_WHAT IS NEEDED_
Copy out the data exactly as it appears, without a single image.

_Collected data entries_
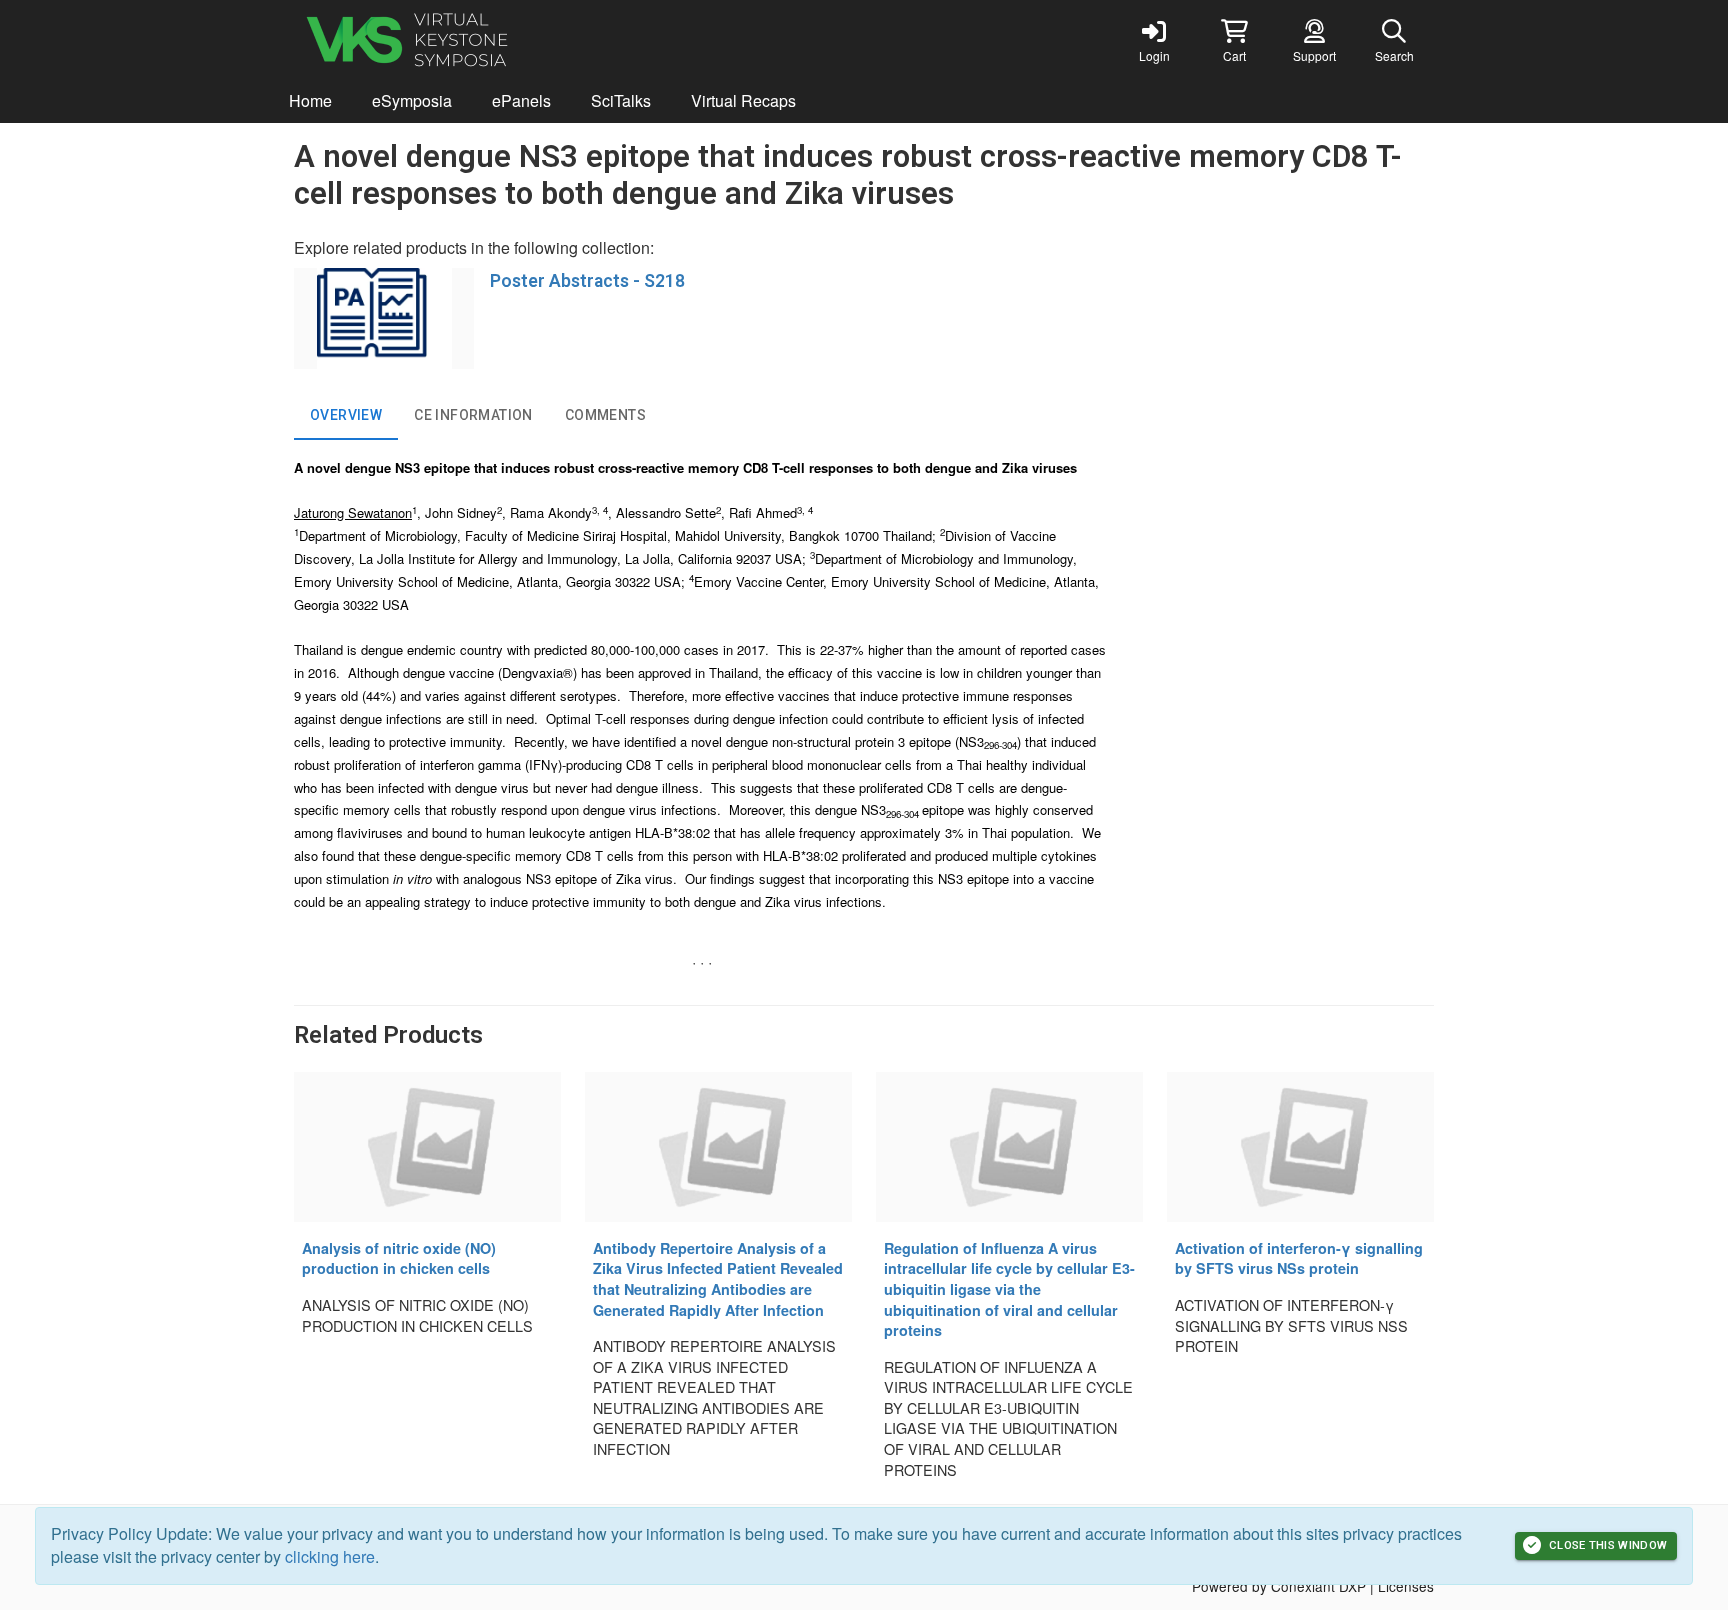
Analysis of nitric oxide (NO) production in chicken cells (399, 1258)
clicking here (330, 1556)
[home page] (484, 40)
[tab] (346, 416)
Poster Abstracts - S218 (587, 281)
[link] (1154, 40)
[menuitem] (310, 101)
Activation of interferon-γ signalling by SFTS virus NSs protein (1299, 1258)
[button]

_RESPONSE TO THIS TASK_
Analysis of nitric oxide (NO) production in chicken cells (399, 1258)
clicking here (330, 1556)
[home page] (484, 40)
[tab] (346, 416)
Poster Abstracts - S218 (587, 281)
[link] (1154, 40)
[menuitem] (310, 101)
Activation of interferon-γ signalling by SFTS virus NSs protein (1299, 1258)
[button]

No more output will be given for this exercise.